▸ **Exercise objective**
Write out, without any change, the part of the records that opens with the line containing "Where should I click to: Open the three-dot" and closes with the line containing "Action: tap(426, 574)", both of those lines included.
-- Begin Material shown --
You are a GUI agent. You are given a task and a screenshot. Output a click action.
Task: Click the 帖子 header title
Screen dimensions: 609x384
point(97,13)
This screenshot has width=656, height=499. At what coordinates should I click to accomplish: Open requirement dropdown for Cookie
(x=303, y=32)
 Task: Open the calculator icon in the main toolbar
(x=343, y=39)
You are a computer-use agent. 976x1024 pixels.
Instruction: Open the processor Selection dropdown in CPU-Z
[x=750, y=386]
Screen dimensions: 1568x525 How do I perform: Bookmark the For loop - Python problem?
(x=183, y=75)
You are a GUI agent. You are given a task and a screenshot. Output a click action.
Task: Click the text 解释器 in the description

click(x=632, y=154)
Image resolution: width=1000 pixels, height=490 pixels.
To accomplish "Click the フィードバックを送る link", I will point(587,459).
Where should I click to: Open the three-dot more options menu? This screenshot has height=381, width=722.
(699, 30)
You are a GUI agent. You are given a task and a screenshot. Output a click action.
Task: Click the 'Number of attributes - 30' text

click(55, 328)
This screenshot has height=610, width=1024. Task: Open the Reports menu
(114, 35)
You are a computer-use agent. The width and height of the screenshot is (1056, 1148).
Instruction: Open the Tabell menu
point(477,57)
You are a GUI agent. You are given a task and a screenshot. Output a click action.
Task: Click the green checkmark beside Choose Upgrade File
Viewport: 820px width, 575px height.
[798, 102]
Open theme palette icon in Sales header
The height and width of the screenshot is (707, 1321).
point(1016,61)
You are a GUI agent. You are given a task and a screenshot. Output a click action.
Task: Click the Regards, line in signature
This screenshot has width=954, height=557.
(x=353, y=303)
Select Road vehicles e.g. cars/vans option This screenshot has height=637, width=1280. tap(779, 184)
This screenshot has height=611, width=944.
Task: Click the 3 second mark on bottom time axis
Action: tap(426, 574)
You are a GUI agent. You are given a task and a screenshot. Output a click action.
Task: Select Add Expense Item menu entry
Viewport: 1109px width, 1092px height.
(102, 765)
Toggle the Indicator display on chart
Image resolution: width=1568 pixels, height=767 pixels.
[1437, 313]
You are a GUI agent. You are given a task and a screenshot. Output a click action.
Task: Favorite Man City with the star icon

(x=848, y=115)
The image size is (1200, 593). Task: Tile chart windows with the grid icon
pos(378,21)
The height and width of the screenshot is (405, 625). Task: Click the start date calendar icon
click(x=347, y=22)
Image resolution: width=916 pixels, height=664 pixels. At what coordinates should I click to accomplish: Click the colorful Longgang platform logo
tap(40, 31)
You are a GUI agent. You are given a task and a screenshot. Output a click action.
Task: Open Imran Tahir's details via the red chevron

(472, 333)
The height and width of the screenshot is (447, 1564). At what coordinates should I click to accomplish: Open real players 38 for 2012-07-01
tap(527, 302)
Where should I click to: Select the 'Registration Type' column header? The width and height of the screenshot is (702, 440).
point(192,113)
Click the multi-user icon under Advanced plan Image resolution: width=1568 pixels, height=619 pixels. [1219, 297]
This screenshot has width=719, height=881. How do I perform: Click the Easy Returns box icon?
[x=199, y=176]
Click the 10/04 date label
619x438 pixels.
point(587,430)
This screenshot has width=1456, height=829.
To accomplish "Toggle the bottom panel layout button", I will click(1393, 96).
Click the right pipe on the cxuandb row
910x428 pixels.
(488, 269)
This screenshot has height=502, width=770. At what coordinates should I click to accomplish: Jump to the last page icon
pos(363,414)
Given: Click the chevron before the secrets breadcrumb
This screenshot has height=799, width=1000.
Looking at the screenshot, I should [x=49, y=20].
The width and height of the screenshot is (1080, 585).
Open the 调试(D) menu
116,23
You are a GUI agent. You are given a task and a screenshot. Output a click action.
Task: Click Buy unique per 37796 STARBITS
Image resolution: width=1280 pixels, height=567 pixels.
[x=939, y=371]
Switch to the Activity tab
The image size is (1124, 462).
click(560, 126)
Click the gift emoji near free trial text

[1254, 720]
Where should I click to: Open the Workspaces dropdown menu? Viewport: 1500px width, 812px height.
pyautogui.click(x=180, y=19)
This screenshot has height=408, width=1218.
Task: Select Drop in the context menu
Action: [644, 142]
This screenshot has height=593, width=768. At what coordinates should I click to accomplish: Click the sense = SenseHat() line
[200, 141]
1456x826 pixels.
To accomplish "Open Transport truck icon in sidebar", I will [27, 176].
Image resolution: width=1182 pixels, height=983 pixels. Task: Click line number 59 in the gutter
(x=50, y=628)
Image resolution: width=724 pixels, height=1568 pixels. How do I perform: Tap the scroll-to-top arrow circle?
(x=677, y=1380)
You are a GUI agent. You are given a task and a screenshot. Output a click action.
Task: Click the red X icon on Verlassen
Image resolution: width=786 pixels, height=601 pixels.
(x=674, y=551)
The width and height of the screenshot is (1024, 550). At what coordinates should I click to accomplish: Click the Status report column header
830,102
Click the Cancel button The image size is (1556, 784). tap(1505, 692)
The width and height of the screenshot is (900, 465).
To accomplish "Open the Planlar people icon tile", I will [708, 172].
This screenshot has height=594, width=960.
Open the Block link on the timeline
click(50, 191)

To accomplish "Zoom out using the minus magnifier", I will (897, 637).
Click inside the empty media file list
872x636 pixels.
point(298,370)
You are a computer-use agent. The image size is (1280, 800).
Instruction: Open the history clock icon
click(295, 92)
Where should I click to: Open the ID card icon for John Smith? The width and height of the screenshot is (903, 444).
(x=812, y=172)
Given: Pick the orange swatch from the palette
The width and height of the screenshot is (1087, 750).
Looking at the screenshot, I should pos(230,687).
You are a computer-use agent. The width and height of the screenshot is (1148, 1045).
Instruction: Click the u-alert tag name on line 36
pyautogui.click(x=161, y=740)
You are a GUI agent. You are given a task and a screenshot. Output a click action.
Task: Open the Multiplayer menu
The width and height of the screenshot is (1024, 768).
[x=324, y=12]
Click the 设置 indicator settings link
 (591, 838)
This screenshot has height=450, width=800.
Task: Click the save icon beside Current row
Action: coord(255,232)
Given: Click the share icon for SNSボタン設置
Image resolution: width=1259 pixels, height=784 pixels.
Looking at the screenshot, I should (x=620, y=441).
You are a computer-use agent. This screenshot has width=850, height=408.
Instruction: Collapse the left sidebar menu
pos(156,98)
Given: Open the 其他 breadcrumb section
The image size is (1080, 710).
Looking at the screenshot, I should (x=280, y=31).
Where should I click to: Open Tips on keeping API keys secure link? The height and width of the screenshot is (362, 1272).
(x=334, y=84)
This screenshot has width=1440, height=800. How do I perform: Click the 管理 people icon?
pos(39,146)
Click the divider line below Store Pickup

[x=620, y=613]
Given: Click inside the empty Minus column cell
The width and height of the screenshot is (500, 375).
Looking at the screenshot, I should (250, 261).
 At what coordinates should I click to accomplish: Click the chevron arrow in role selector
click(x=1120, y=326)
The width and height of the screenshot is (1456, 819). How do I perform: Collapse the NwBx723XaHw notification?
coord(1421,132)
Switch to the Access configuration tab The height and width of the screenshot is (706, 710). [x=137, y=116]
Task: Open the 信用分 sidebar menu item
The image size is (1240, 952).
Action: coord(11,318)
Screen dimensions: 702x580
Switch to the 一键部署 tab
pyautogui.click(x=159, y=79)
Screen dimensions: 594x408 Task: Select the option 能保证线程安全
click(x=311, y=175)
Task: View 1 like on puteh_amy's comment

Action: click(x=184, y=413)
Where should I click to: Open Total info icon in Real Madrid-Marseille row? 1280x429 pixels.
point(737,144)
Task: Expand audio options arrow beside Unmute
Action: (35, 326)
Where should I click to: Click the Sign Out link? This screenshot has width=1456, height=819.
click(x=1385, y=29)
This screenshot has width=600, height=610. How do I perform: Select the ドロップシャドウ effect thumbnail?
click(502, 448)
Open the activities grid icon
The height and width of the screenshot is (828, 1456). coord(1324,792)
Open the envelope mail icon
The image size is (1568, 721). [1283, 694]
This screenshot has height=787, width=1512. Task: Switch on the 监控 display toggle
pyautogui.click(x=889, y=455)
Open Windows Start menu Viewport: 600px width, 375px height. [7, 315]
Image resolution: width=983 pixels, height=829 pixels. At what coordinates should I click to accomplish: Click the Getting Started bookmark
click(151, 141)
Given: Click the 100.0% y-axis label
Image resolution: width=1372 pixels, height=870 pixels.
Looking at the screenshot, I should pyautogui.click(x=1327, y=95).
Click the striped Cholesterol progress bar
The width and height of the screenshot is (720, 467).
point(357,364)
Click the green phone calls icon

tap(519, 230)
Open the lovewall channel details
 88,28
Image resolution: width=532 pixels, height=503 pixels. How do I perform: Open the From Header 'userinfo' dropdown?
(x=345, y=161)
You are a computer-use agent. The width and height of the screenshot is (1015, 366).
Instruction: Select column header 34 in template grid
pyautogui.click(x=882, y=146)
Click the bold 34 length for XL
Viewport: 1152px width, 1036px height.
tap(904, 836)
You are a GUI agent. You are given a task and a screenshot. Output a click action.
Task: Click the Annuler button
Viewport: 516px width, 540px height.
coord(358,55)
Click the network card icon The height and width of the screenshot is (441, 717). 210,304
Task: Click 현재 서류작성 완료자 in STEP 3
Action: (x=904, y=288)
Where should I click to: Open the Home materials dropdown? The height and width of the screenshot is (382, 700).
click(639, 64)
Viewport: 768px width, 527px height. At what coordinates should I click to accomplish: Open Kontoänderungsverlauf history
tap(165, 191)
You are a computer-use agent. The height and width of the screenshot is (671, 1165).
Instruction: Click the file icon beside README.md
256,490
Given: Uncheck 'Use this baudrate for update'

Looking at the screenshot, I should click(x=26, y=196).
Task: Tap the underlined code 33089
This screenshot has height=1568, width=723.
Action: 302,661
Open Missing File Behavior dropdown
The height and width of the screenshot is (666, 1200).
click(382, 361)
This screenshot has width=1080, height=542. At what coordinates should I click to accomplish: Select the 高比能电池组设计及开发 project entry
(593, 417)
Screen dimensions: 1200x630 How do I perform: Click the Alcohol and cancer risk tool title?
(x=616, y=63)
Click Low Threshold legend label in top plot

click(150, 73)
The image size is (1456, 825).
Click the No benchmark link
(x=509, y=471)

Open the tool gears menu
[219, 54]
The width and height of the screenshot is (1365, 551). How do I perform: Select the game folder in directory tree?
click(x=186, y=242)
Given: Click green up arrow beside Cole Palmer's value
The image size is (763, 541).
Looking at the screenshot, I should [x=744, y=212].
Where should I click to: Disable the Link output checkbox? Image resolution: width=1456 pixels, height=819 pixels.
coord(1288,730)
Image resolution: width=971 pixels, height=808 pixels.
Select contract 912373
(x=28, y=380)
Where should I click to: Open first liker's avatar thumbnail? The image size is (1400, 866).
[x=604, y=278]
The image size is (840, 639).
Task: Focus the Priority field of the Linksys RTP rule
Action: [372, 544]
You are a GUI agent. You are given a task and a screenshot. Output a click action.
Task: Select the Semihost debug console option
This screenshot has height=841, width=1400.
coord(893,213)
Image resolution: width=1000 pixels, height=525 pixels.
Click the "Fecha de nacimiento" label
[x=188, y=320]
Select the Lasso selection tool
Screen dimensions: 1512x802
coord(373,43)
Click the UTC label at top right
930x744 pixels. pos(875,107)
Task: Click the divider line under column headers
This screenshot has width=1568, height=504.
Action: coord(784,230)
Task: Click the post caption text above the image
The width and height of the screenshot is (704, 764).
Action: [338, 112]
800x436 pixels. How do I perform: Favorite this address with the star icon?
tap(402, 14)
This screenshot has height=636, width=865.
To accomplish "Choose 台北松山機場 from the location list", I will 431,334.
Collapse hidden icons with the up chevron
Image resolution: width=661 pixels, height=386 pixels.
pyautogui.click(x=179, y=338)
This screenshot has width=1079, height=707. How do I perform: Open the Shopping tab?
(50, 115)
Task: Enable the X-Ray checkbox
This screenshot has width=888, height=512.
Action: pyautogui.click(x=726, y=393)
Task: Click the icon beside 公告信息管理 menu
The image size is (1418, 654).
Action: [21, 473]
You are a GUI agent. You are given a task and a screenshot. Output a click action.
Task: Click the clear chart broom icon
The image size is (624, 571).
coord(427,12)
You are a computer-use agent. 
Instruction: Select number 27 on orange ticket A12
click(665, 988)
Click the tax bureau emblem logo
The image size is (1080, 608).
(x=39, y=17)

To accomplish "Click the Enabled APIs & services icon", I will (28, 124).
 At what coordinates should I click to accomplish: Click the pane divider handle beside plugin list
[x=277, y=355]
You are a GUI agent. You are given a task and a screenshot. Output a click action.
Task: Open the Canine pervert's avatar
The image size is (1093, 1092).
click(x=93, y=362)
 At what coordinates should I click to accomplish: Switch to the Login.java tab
-- End Material shown --
▸ **Solution to this problem**
Where should I click to: Open the three-dot more options menu? This screenshot has height=381, width=722.
(699, 30)
You are a GUI agent. You are given a task and a screenshot. Output a click action.
Task: Click the 'Number of attributes - 30' text

click(55, 328)
This screenshot has height=610, width=1024. Task: Open the Reports menu
(114, 35)
You are a computer-use agent. The width and height of the screenshot is (1056, 1148).
Instruction: Open the Tabell menu
point(477,57)
You are a GUI agent. You are given a task and a screenshot. Output a click action.
Task: Click the green checkmark beside Choose Upgrade File
Viewport: 820px width, 575px height.
[798, 102]
Open theme palette icon in Sales header
The height and width of the screenshot is (707, 1321).
point(1016,61)
You are a GUI agent. You are given a task and a screenshot. Output a click action.
Task: Click the Regards, line in signature
This screenshot has width=954, height=557.
(x=353, y=303)
Select Road vehicles e.g. cars/vans option This screenshot has height=637, width=1280. tap(779, 184)
This screenshot has height=611, width=944.
Task: Click the 3 second mark on bottom time axis
Action: tap(426, 574)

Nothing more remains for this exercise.